ABOUT THIS TASK: Pictures must not appear in the copy. Reproduce exactly, and only, the lines from the one with "You are a GUI" through the end of the data below.

RECORDS:
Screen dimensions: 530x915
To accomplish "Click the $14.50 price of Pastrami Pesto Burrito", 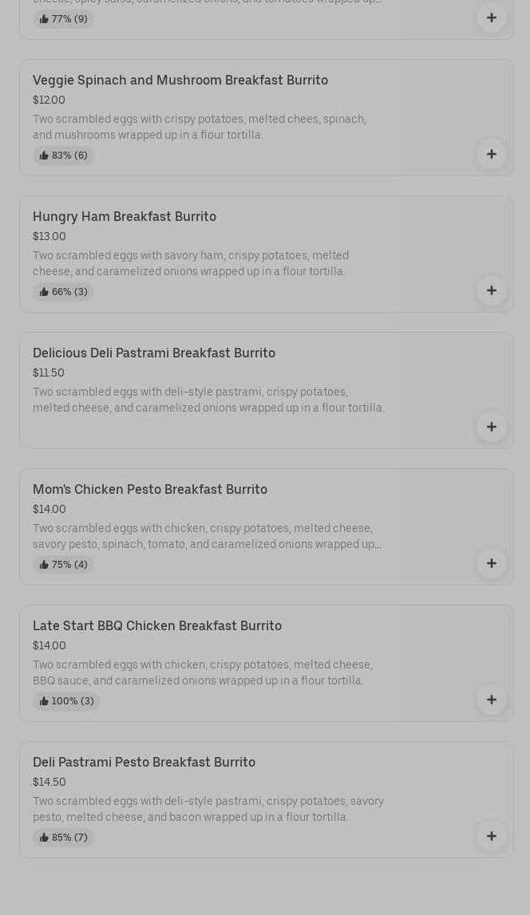I will (49, 782).
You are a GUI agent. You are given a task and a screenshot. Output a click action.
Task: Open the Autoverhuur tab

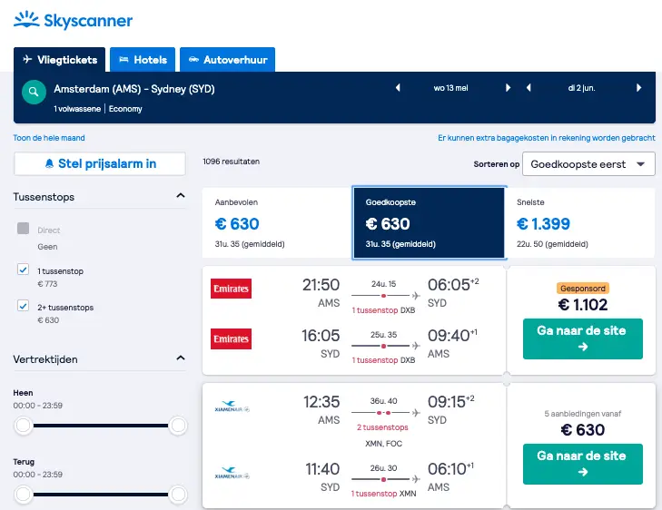point(228,60)
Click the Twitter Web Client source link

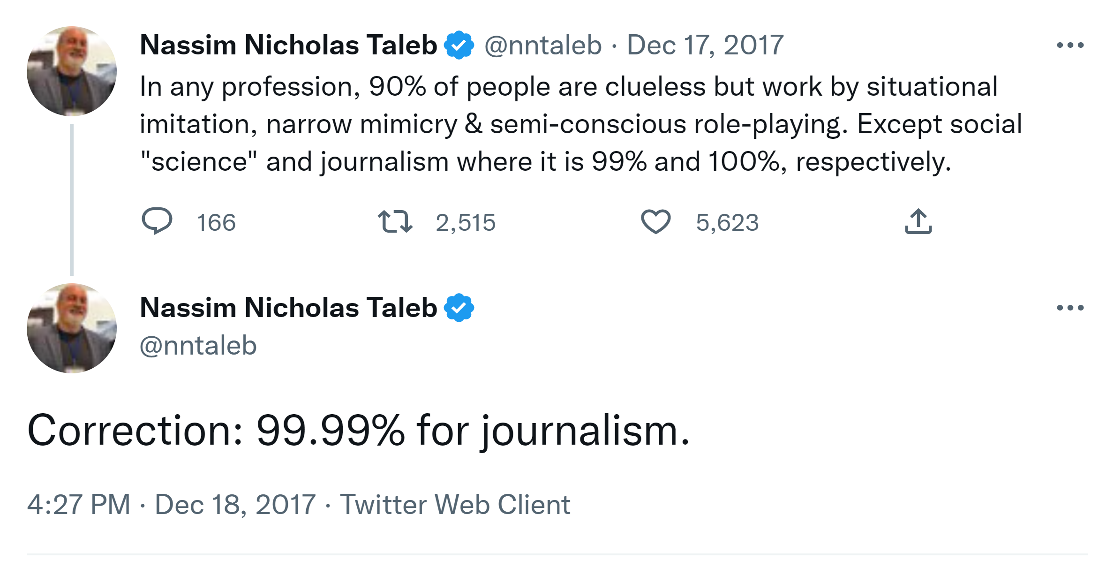[x=455, y=505]
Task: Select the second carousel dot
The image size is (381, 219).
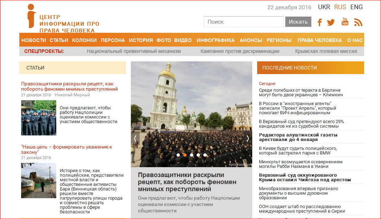Action: (x=184, y=154)
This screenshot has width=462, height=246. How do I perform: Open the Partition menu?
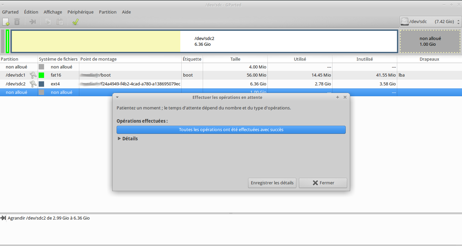108,12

EXPECTED ANSWER:
You are a GUI agent. You are given a task and a screenshot. Output a click action.
Task: Open the Autoverhuur tab

point(228,60)
Click the Twitter Web Client source link

[x=455, y=505]
Task: Select the second carousel dot
The image size is (381, 219).
Action: (x=184, y=154)
This screenshot has width=462, height=246. How do I perform: Open the Partition menu?
108,12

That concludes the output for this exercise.